▸ The records
============================================================

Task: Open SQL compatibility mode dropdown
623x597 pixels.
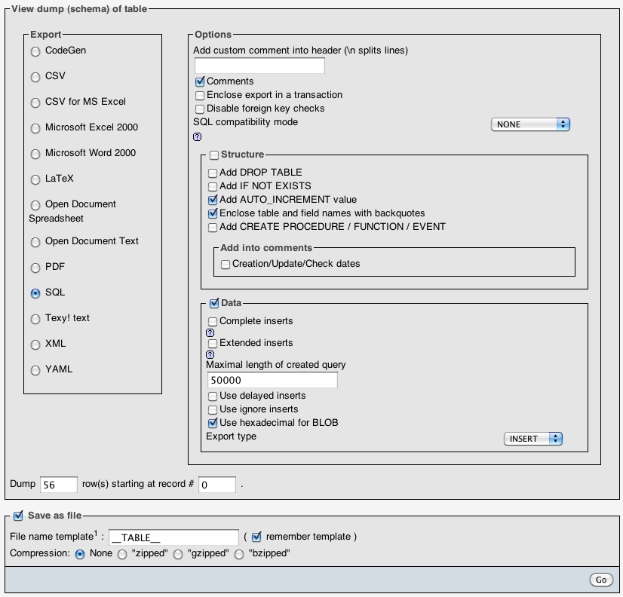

============================================================

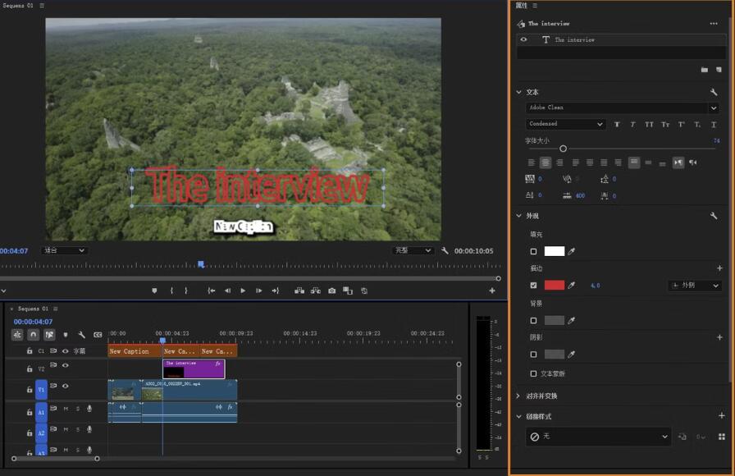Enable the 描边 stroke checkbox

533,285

============================================================

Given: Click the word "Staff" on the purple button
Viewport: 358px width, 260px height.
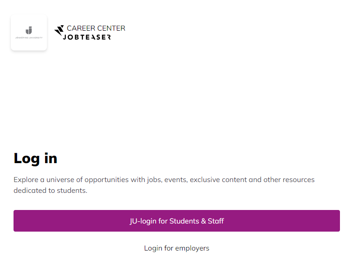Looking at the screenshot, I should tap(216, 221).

============================================================

▸ What to work on
Copy everything from the line containing "Given: Click the" down to the line containing "Looking at the", with both of those lines included. Leave the pictures out of your copy.

▸ Full answer
Given: Click the word "Staff" on the purple button
Viewport: 358px width, 260px height.
Looking at the screenshot, I should tap(216, 221).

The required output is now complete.